Feature Scaling: Include scaling is a methodology for normalizing the scope of free factors or data things. It's otherwise called information normalization in information planning, and it's generally done during the data preprocessing step. Objective abilities won't proceed as arranged without normalization in light of the fact that the extent of potential gains of unrefined information fluctuates broadly. In this vein, the extension ought to be normalized, all the other things being equivalent, to such an extent that every part contributes generally similar to the last distance. One more justification behind part scaling is that slant plunge joins a lot quicker with highlight scaling than it manages without it.
V. EXPERIMENTAL RESULTS
A. Home Page
Conclusion
The above paper proposes a system for detecting Hindi and English tweets in Twitter. Because cyberbullying is highly dependent and contextual, sentiment and other contextual clues can help detect it. The system uses sarcastic tweets, not a data source of 9,104 cyberbullying tweets. The system uses LR. The approach has shown good results, with the LR classifier being more accurate than others. The extracted patterns do not cover all sarcastic detection patterns. The survey concluded that traditional machine learning algorithms cannot handle the massive amounts of data generated by Web 4.0, nor can cyber bullying content be accurately detected. Many researchers have recently become interested in Deep Learning, NLP, CNN, and stacked auto-encoders. Future research can use deep learning to detect cyberbullying in social media. Cyberbullying is a hotly debated topic. It is an emerging issue in Web 4.0. After reviewing 30 research papers, it was discovered that there is a lack of proper dataset, and that integrating social, contextual, and sentiment features can improve the monitoring of bullying content. Aside from text, images and video must be recommended for future careers.
References
[1] 1 Y. Bengio, A. Courville, and P. Vincent, “Representation learning: A review and new perspectives,” Pattern Analysis and Machine Intelligence, IEEE Transactions on, vol. 35, no. 8, pp. 1798–1828, 2013
[2] 2 A. M. Kaplan and M. Heinlein, “Users of the world, unite! The challenges and opportunities of social media,” Business horizons, vol. 53, no. 1, pp. 59–68, 2010.
[3] 4 B. K. Biggs, J. M. Nelson, and M. L. Sampilo, “Peer relations in the anxiety–depression link: Test of a mediation model,” Anxiety, Stress, Coping, vol. 23, no. 4, pp. 431–447, 2010.
[4] 5 K. Dinakar, B. Jones, C. Havasi, H. Lieberman, and R. Picard.” Common sense reasoning for detection, prevention, and mitigation of cyberbullying.” ACM Transactions on Interactive Intelligent Systems (TiiS) 2, no. 3, 2012, p. 18.
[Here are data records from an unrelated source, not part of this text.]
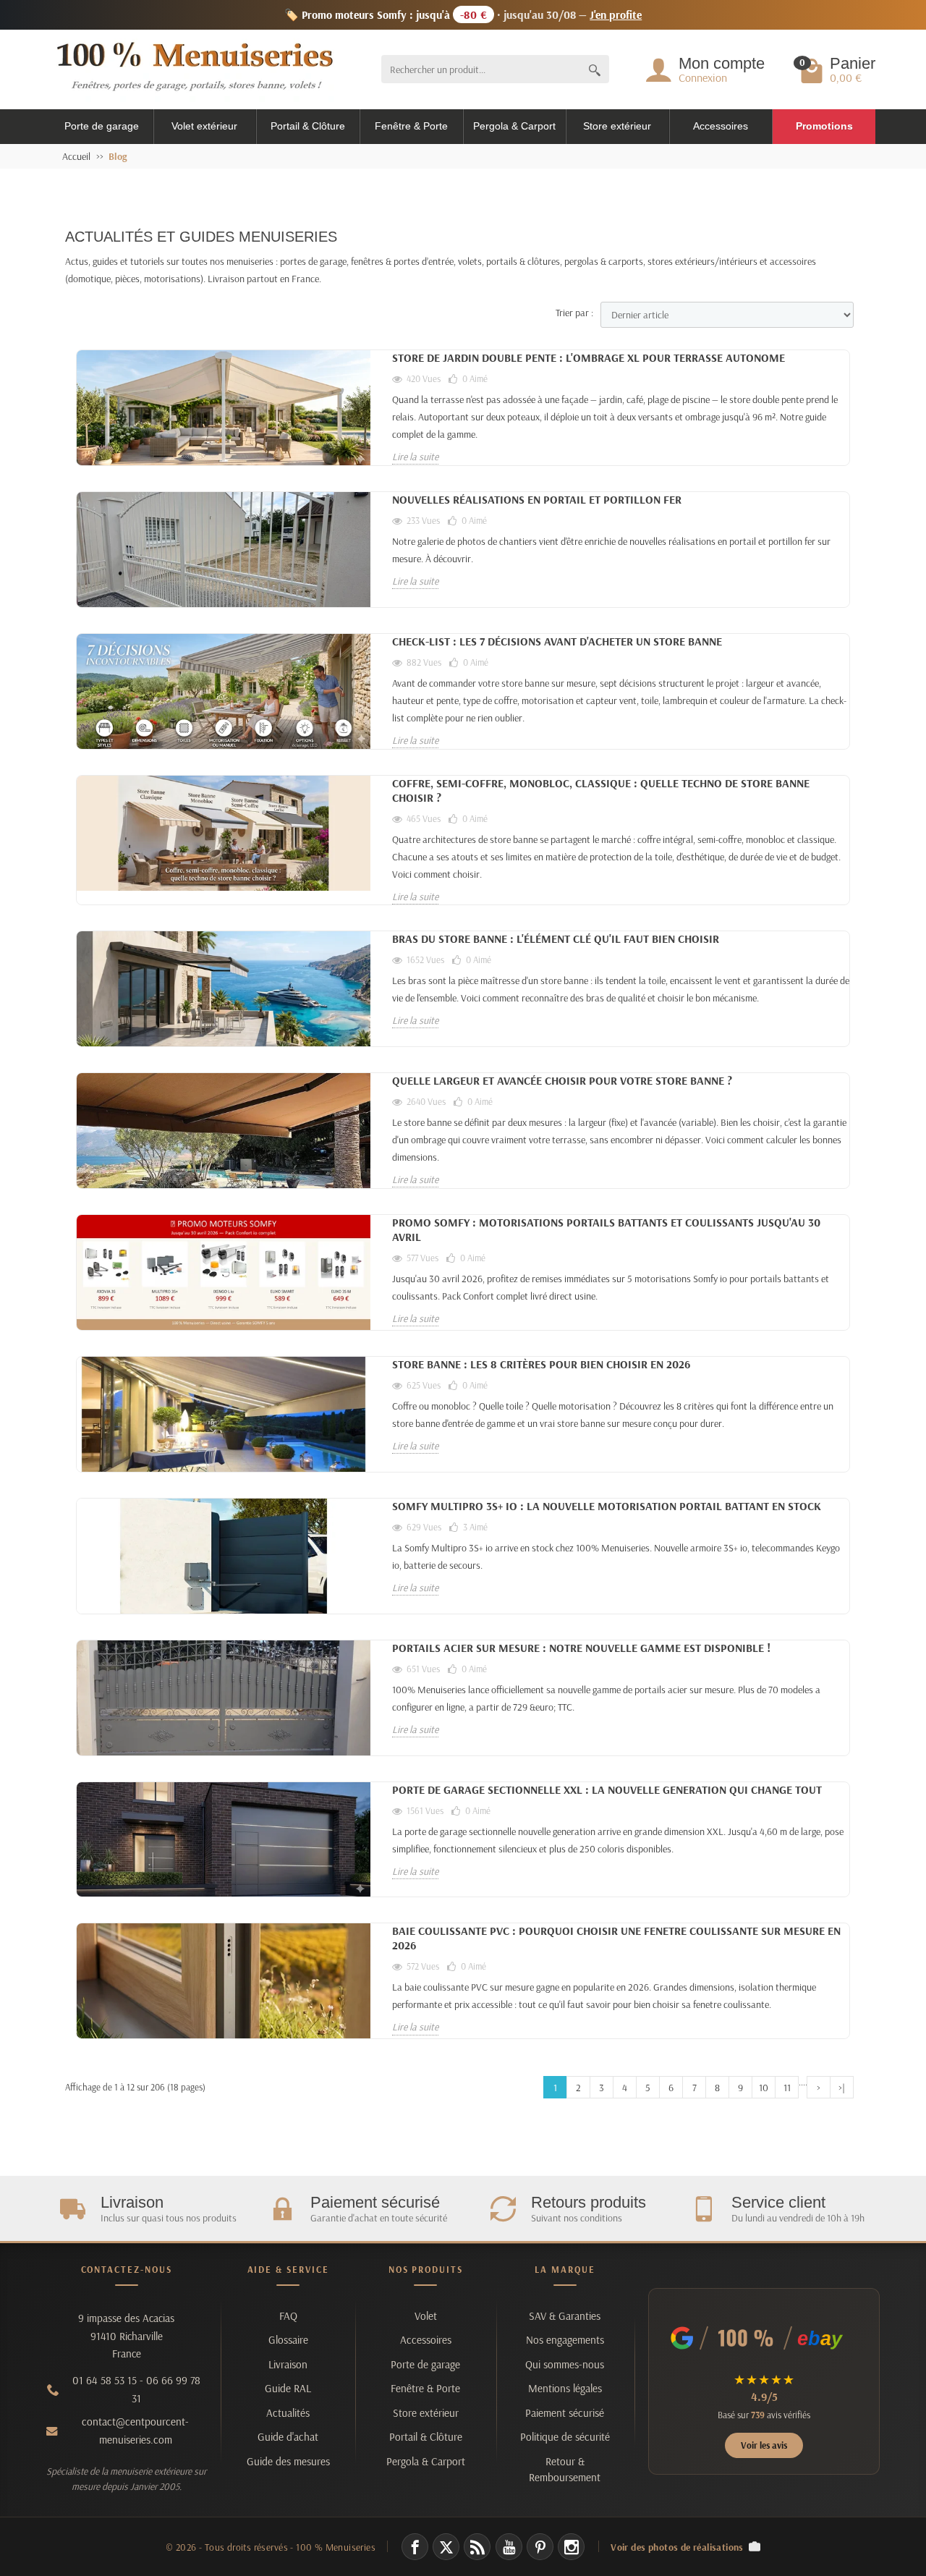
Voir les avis (764, 2445)
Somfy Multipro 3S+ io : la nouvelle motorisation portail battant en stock (606, 1506)
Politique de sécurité (565, 2437)
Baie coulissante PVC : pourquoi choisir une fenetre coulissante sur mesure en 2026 (616, 1937)
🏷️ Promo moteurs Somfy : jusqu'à (463, 14)
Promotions (824, 126)
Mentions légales (565, 2388)
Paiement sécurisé (564, 2413)
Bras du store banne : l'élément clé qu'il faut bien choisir (555, 938)
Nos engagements (565, 2340)
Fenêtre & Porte (411, 126)
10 (763, 2087)
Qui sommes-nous (564, 2364)
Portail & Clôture (308, 126)
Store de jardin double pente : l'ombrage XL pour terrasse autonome (588, 357)
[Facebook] (415, 2546)
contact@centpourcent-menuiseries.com (135, 2430)
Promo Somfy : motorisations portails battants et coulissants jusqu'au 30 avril (606, 1229)
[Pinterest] (540, 2546)
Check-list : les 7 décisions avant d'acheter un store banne (557, 641)
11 (787, 2087)
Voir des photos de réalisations (677, 2547)
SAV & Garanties (564, 2316)
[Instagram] (571, 2546)
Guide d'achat (288, 2437)
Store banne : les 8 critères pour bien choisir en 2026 (541, 1364)
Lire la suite (415, 456)
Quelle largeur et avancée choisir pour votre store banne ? (562, 1080)
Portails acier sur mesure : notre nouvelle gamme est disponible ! (581, 1647)
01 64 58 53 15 (104, 2380)
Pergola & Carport (514, 126)
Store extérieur (617, 126)
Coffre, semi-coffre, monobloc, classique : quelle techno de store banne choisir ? (601, 790)
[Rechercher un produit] (594, 69)
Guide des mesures (288, 2461)
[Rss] (477, 2546)
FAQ (288, 2316)
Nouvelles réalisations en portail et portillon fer (536, 499)
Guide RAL (288, 2388)
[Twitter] (446, 2546)
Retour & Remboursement (564, 2469)
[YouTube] (509, 2546)
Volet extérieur (204, 126)
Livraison (287, 2364)
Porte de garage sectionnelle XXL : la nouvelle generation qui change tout (607, 1789)
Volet (426, 2316)
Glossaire (288, 2340)
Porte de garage (101, 126)
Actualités (288, 2413)
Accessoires (720, 126)
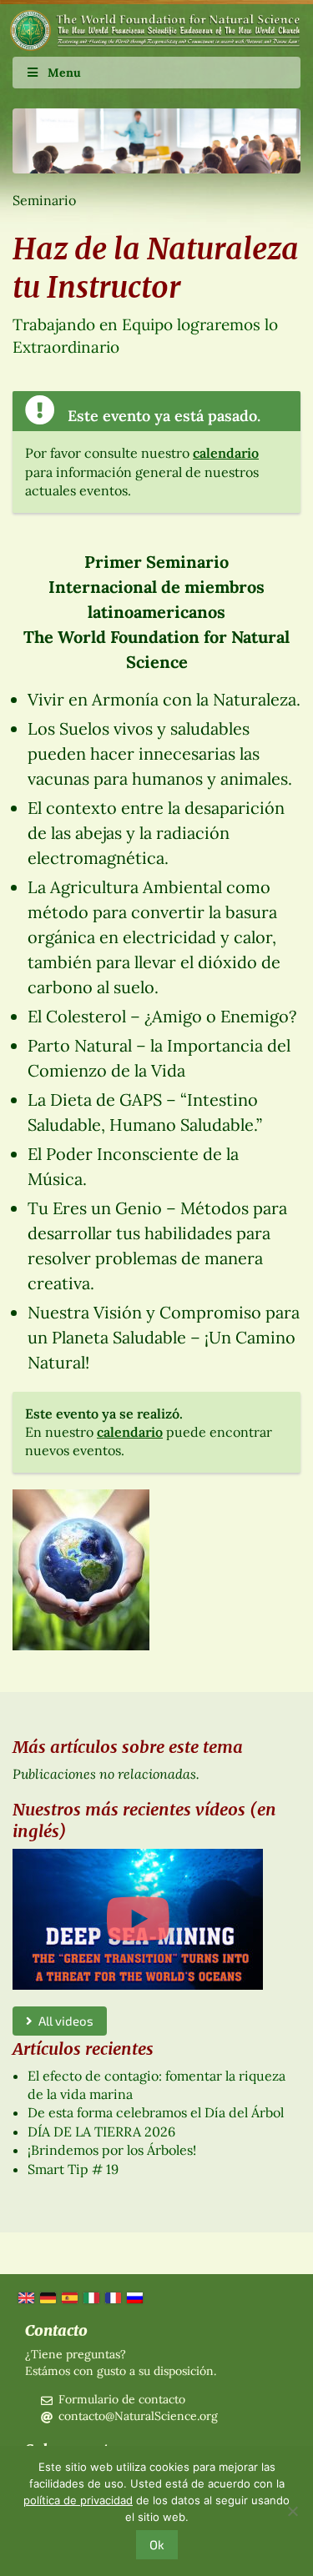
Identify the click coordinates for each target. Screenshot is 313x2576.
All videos (63, 2020)
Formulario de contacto (121, 2399)
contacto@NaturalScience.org (138, 2415)
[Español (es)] (68, 2296)
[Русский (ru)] (133, 2296)
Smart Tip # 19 (73, 2169)
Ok (156, 2544)
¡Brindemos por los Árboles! (112, 2150)
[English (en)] (25, 2296)
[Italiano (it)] (90, 2296)
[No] (292, 2511)
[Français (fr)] (112, 2296)
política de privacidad (78, 2500)
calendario (226, 452)
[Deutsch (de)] (47, 2296)
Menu (64, 72)
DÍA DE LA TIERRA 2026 (101, 2131)
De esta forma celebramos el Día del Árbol (156, 2112)
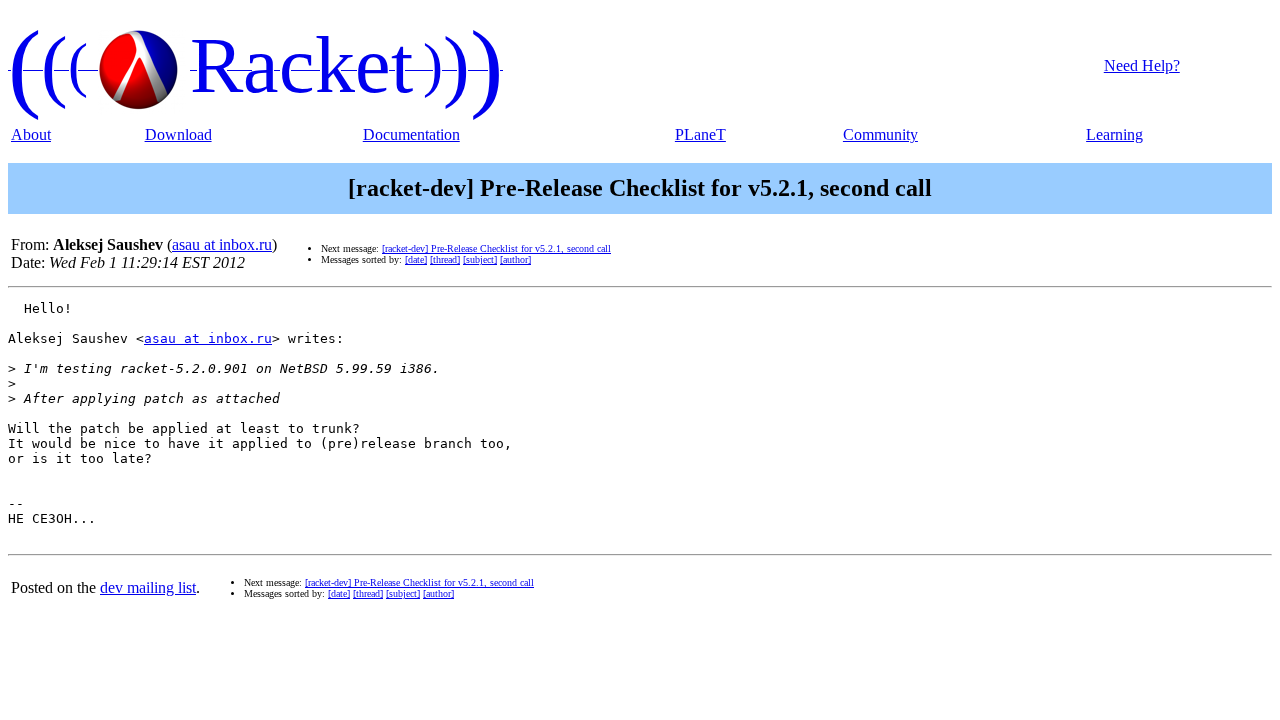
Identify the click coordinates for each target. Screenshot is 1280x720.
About (31, 134)
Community (880, 134)
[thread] (445, 259)
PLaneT (700, 134)
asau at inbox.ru (222, 244)
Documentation (411, 134)
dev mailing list (148, 587)
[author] (515, 259)
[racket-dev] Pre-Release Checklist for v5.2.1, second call (496, 248)
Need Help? (1142, 65)
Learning (1114, 134)
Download (178, 134)
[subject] (480, 259)
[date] (416, 259)
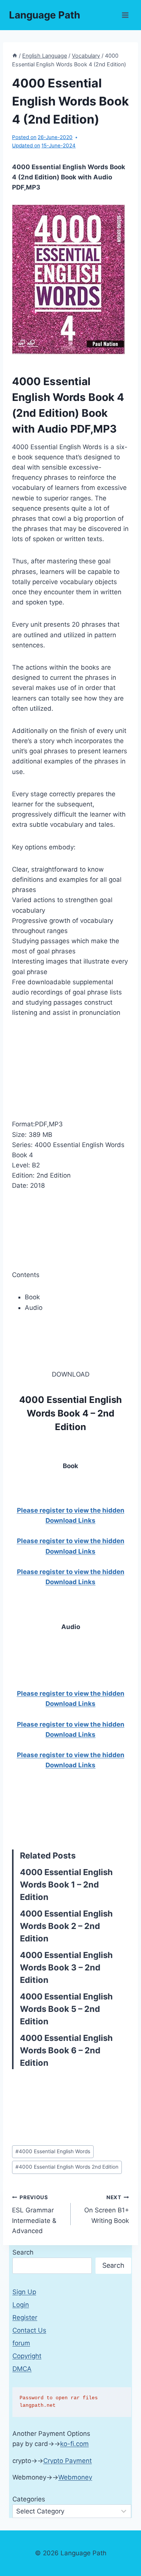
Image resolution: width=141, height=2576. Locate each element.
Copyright (26, 2356)
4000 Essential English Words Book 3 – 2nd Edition (66, 1967)
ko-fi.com (74, 2444)
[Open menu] (125, 15)
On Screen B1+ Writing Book (106, 2209)
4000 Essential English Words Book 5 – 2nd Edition (66, 2009)
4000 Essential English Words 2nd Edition (66, 2167)
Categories (28, 2499)
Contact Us (29, 2330)
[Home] (14, 55)
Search (22, 2252)
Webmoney (75, 2477)
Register (24, 2317)
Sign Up (24, 2292)
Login (20, 2304)
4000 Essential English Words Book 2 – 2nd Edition (66, 1926)
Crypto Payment (67, 2460)
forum (21, 2343)
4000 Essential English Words (52, 2151)
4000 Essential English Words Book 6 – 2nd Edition (66, 2050)
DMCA (22, 2369)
[5] 6 V. Nahar, S. Unankard, X. Li, and C. Pang.” Sentiment analysis for effective detection of cyberbullying.” In Asia-Pacific Web Conference, Springer, Berlin, Heidelberg, 2012, pp. 767-774.
[6] 7 V. Nahar, X. Li, C. Pang, and Y. Zhang.” Cyberbullying detection based on text-stream classification.” In The 11th Aust ralasian Data Mining Conference (AusDM 2013), 2013.
[7] 8 M. Dadvar, D. Trieschnigg, R. Ordelman, and F. de Jong.” Improving cyberbullying detection with user context .” In European Conference on Information Retrieval, Springer, Berlin, Heidelberg, 2013, pp. 693-696.